Document excerpt -
● ● ● ● ●
Well, maybe the OS is responsible for managing memory at a macro level, but
certainly not at the level of a few bytes here and there for the kind
of strings we're talking about. The Ada runtime will probably do malloc()
for some hunk of memory when it needs more heap space, and will probably
do a free() call of some sort when it thinks it's done with a large hunk
of memory (but the LRM says it does not have to do so, or at least does
not mention it at all). But if the runtime does not do garbage collection
when my program is done with a few bytes here and there, how will the memory
ever get marked for a free call? 

The OS does not know when the runtime is done with a piece of memory, no
matter how large or small. My point is that the runtime does not neccessarily
even bother to do the space reclamation. So if I write a program that
runs under UNIX in Ada that requires heap space sometimes, I want to be able
to reclaim that heap space. Either explicitly or by knowing that the Ada
runtime will do it for me.

When I am using the Ada "new" keyword, I know full well that I'm creating
potential for garbage. I can control when I call it. I can write my own
memory manager around it. I don't get that control when I need a construct
like

	declare
		c_string : constant string := "foo" & ascii.nul;
	begin
		<stuff>
	end;

If I can't even trust Ada to reclaim the 4 or so bytes used by foo, what
can I trust Ada to do????

Allan Doyle                                        adoyle@bbn.com
BBN Systems and Technologies Corporation           (617) 873-3398
70 Fawcett Street,   Cambridge, MA 02138

adoyle@bbn.com (Allan Doyle) (06/12/90)

In article <EMERY.90Jun11135320@scorpio.linus.mitre.org>
 emery@linus.mitre.org (David Emery) writes:
>Allan Doyle writes
>>If I take the worst case assumption that c_string
>>is being allocated from the heap and add it to the worst case assumption
>>that my Ada run-time will not be doing garbage collection (perfectly legal,
>>I understand), then how many of these little beasties can I convert from
>>Ada to C before I run out of memory?
>
>It's not clear to me that you can guarantee with a C compiler that
>there is not some compiler-generated heap, either.  Does the C
>LANGUAGE guarantee non-heap allocation for a local variable???    Or
>does "everyone knows that's how it's done?"
>
> 				dave emery
>				emery@aries.mitre.org


Touche' - I just looked in K&R and found no statement concerning
automatic variables and the memory they occupy. It only states that
the variables "disappear" from scope.

By the way, the example I gave in the previous post:

	declare
		c_string : constant string := "foo" & ascii.nul;

would take up heap in C as well. I really meant 

	proc(foo: string) is
		c_string : constant string := foo & ascii.nul;
	...

which everybody "knows" will go on the stack in C...(sigh)
● ● ● ● ●
Stored data:
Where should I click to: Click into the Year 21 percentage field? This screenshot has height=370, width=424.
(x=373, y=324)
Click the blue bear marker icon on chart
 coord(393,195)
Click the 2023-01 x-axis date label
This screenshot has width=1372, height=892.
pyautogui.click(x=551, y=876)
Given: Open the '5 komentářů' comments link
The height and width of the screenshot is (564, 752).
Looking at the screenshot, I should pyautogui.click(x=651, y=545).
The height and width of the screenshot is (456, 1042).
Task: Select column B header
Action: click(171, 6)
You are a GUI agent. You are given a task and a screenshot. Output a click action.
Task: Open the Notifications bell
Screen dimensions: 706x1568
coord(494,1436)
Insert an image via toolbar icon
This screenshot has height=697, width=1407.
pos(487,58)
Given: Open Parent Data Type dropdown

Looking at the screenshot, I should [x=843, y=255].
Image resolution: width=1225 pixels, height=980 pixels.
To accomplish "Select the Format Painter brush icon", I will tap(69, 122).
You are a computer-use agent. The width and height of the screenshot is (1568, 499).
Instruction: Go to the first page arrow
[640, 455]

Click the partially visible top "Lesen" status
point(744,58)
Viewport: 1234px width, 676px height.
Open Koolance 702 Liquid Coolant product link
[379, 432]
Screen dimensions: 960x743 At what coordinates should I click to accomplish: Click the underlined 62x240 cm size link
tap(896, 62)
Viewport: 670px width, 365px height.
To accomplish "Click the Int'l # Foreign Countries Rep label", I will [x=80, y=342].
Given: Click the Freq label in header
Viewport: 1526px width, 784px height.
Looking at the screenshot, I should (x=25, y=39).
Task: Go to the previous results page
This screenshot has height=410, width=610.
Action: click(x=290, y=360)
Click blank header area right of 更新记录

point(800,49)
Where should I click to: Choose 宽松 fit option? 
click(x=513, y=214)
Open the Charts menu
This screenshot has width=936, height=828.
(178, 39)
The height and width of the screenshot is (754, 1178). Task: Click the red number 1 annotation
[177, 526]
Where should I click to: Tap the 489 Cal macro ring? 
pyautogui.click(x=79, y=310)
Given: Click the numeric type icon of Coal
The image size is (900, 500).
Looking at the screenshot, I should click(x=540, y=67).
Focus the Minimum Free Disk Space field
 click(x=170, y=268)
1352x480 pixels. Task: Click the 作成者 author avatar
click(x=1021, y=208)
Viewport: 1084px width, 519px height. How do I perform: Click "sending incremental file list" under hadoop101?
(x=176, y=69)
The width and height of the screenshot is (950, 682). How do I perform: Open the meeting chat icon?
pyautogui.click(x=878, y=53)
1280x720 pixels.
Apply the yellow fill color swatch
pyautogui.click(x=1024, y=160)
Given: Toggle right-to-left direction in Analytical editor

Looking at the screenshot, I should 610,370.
● ● ● ● ●
Requirement -
Repeat word for word the passage of the Ada memory thread that begins at the words "In article <EMERY.90Jun11135320@scorpio.linus.mitre.org>" and stops after "out of memory?".

Task output -
In article <EMERY.90Jun11135320@scorpio.linus.mitre.org>
 emery@linus.mitre.org (David Emery) writes:
>Allan Doyle writes
>>If I take the worst case assumption that c_string
>>is being allocated from the heap and add it to the worst case assumption
>>that my Ada run-time will not be doing garbage collection (perfectly legal,
>>I understand), then how many of these little beasties can I convert from
>>Ada to C before I run out of memory?